Review of Where The Wild (Weird) Things Are
Rating *

The last time I wrote a review about a movie that wasn't a nonfiction film was for the movie There Will Be Blood. I was peeved at the time that the movie was being touted as a best picture candidate. I didn't agree. Now I've heard the same thing about this ridiculous movie. I had the misfortune of having to sit though this movie yesterday. We had three movies in mind but the times didn't work out, so we decided to give this one a chance. After all, some critics are calling this an instant classic. Iv'e heard it described as magical, wondrous, imaginative. Entertainment Weeklygave it an A. I'm here to tell you that there is nothing in this movie that is magical or wondrous. How about dreary, boring, drab, and sophomoric?

I've been duped before by movie critics who apparently have never read the children's story The Emperor's New Clothes. So let me be the first to say it: the emperor is naked. He's not wearing a stitch. If this movie doesn't show an 80% drop in ticket sales by this time next week I'd be surprised. Film critics apparently can't think for themselves.

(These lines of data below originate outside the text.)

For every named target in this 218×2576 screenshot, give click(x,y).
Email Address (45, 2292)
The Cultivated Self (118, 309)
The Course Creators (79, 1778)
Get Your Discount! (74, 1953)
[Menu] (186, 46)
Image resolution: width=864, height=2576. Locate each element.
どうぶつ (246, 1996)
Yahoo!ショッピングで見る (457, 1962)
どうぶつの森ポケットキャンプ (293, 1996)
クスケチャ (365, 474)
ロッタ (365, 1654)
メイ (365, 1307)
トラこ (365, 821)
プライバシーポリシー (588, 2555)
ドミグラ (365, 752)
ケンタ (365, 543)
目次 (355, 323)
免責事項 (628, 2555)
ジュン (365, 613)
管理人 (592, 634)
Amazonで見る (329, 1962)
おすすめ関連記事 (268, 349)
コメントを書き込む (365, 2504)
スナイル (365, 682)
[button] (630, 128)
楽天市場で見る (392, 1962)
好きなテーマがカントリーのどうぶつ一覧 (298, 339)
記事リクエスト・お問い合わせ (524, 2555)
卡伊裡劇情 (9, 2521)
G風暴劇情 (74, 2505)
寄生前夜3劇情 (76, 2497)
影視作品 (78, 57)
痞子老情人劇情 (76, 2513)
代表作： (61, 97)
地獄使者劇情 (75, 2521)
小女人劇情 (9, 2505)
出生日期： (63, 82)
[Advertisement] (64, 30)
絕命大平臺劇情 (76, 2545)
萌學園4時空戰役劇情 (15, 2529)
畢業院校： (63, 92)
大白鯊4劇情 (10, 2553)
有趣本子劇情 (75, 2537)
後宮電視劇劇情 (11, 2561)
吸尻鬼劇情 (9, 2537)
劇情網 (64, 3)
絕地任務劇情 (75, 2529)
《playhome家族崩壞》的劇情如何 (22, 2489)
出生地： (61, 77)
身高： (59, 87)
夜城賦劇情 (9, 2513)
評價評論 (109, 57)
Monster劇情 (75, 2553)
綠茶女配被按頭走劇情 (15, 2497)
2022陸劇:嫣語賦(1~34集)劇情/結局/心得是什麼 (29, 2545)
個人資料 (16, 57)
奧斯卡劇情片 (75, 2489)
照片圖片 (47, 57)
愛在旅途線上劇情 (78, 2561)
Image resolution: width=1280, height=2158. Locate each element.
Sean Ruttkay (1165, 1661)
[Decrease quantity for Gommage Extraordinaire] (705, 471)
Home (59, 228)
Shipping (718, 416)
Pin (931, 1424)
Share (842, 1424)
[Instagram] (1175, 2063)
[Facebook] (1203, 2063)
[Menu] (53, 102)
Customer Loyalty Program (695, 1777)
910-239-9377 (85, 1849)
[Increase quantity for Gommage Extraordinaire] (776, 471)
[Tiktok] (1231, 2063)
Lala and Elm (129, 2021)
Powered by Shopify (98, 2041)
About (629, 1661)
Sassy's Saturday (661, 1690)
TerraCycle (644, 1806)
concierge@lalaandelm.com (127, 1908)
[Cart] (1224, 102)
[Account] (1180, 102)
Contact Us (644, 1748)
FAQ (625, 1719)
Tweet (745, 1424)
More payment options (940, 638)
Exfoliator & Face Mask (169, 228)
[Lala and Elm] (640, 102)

They all jump on a bandwagon and no one has the guts to jump off and say "wait a minute." Here are just a few of the movies that I've been duped into seeing: Eyes Wide Shut, The Blair Witch Project, Open Water, Borat.

This movie fails on every level, but the blame mostly lies with director and co-writer Spike Jonze and co-writer Dave Eggers. It's as if they went with the very first thing that popped into their minds and never bothered to do a rewrite. The plot, expanded from a ten sentence children's book that I have not read, is lamer than a children's cartoon. Poor Max is upset because he's not getting any attention. So he escapes to a mysterious island where people in goofy puppet costumes waddle around in a mystical forest that looks more like the woods on the outskirts of a salvage yard.

I know this is supposed to be a children's movie. But there isn't anything in this movie that could possibly appeal to anyone but maybe a boy the exact same age as Max. There's no humor. The soundtrack is annoying, the individual puppet characters are caricatures of caricatures. There were four people in the theater when we walked in. One old guy left half way through never to return.

Getting a film made these days is hard. And I give credit to everyone involved in taking a story from idea to finished product. I don't blame the actors. But this film was doomed from day one when they decided to go with the screenplay that was turned in. I've said it before. If it ain't on the page it won't be on the stage.


  1. Michael H. Samson says

    I trust your judgment Emilio. It must have been really abominable to watch (I dare say).
    Then again, it makes me curious. Maybe I’ll just wait and see if they release it on DVD (if ever).